Rufus didn’t say anything, just wrote in his brown notebook, then read us what he’d scribbled: “The color of my first dress, gathered with love.”
Coral Ann’s smile was bigger than ever. And the smug look, too.
Lots more got written in that notebook. Words and memories. Small things and big ones. A friend of Margaret’s told us the see-through petals made her feel scared, the same way she did around her grandmother, whose skin was so thin you could watch the pulse in her veins. “Is there a heartbeat in those purple veins?”
I could have talked about the tough little flower face I’d seen, how it felt like Sarah, not Sarai. How I planned to take my own stem of Lamium home and press it between the two thickest books I owned, my dictionary and the PDR. But I didn’t think our poet could fit all that onto one of those tiny pages. So I just told about the friends who’d helped me rehearse, and he wrote, “Three blooms, three friends, alas!” “And in case it makes any difference, Sarah,” he added, smiling over that magic book of his, “I would have given you the lead.”
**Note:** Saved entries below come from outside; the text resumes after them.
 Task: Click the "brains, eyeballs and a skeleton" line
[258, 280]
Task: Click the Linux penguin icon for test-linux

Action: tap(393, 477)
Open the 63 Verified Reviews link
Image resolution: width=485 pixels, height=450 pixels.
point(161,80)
Okay, maybe it’s silly. But just hearing that from someone so smart and honest and, well, famous, made me feel smarter, too. Taller, even prettier. Until I felt Fry staring at me and turned to face him. He was smiling, too, but not in the open, sunny way our poet had. His was much closer to an I-told-you-so look than a good-for-you grin. I guess Baylor noticed, too, because for the first time ever, he called on someone rather than waiting till they raised their hand. He nodded at Fry. “Do you have something you’d like to say about these flowers, young man?”